Joining Forces

A collaboration between Inland Northwest cancer care providers aims to streamline treatment and provide patients with the latest advances in cancer therapies

click to enlarge MARK BEAUCHAMP
Mark Beauchamp

Three providers have joined forces with the goal of elevating care for cancer patients seeking treatment in the Inland Northwest.

The regional InnerPacific Alliance for Cancer Care, which consists of CANCER CARE NORTHWEST, KOOTENAI HEALTH and PROVIDENCE HEALTH CARE, aims to offer integrated, comprehensive, multidisciplinary oncology services through the collaboration.

The alliance isn't an acquisition or merger, but a collaborative effort between the three cancer care providers. It strives to provide patients with the latest advances in cancer therapies and cutting-edge research, says Warren Benincosa, CEO of Cancer Care Northwest.

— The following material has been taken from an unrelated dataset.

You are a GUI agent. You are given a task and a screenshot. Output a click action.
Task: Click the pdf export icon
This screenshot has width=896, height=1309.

"The access to those providers for the patients has greatly improved, so instead of going clinic to clinic, they can get it all under one roof," Benincosa says.

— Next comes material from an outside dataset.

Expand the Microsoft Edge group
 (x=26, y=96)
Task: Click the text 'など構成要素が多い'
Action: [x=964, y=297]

The alliance launched its first initiative — a radiation oncology program — in January 2015. Now, all inpatient and outpatient radiation oncology services for the alliance are provided by Cancer Care Northwest, and patients are able to receive treatment from a single provider that coordinates services at eight locations throughout the Spokane and Coeur d'Alene areas.

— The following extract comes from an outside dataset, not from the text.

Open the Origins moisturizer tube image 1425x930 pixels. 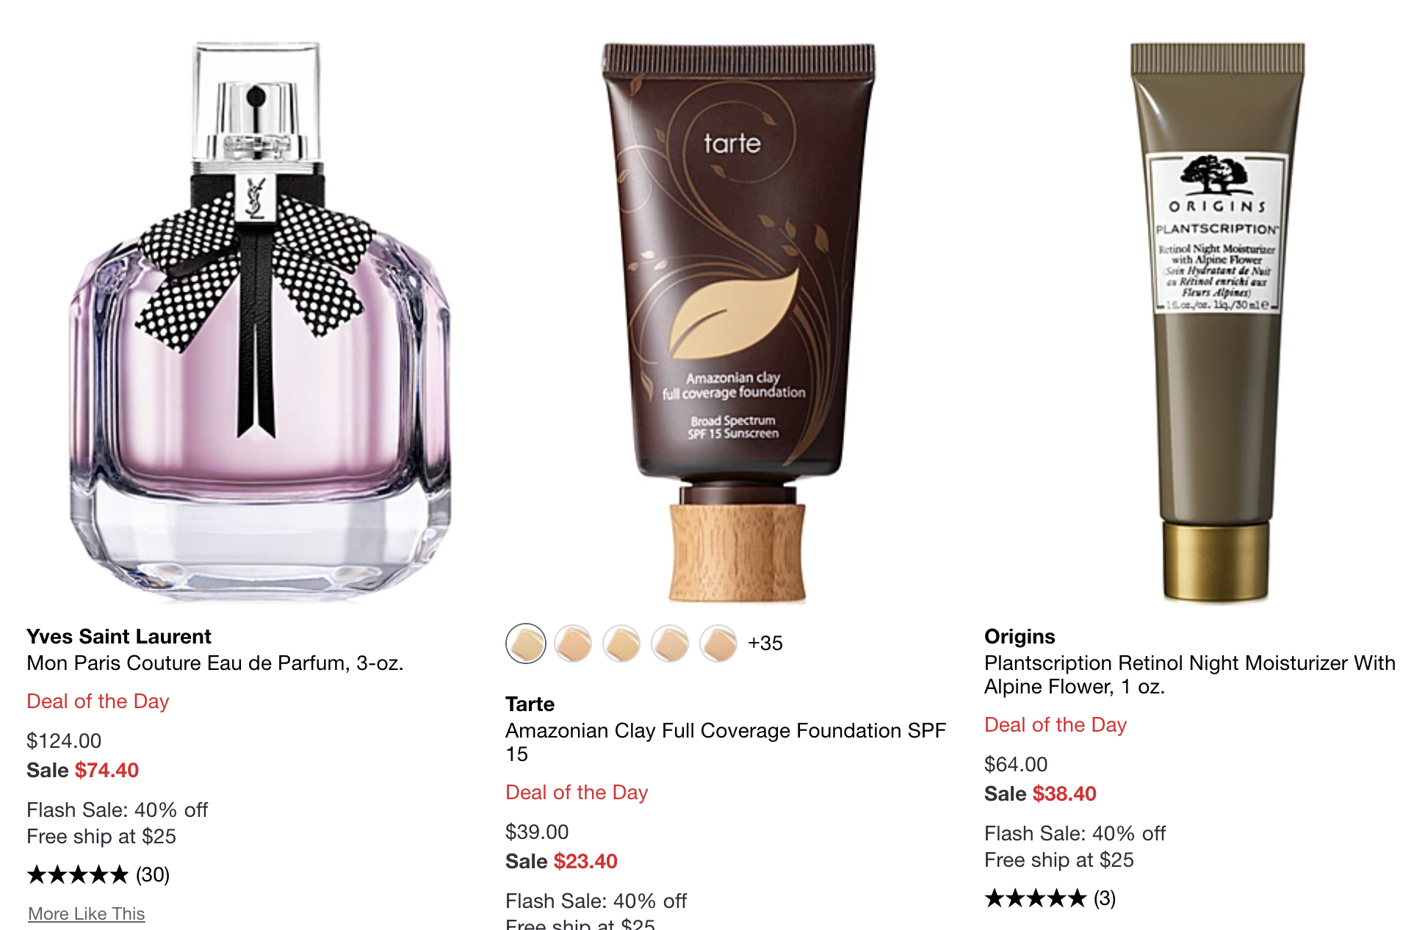tap(1216, 322)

The program has a team of experts that includes 30 oncologists and nine advanced practice professionals, such as nurse practitioners and physician assistants.

For health care teams who care for cancer patients, the alliance promises to allow more coordinated patient care, elevate clinical outcomes, and expand program offerings. In addition, all three parties are committed to providing care to all patients, regardless of their ability to pay.

The alliance intends to use the collaborative model to offer expanded services, Benincosa says. Currently, they're working together to expand a program for treating patients with blood cancers, including leukemia and myeloma.

"We knew if we could do radiation oncology, we could do so many other things," he says.

Patients should be able to continue seeing their same doctors — although there may be times when he or she works with other specialists in the alliance — but they will work together to develop the course of treatment. Billing also has been streamlined, Benincosa says.

"It's all coordinated and orchestrated very well by doing this together," he says. "That is the beauty of it. The integration piece is so much better."

The alliance may also mean expanded resources to conduct research collaboratively.

"We're looking at what we can do together in our research program," he says. The hope is that collaboration will lead to even more robust research.

"It does keep the providers on the cutting edge of what is the latest and greatest for cancer patients, so we can offer that to them when they need it," says Benincosa.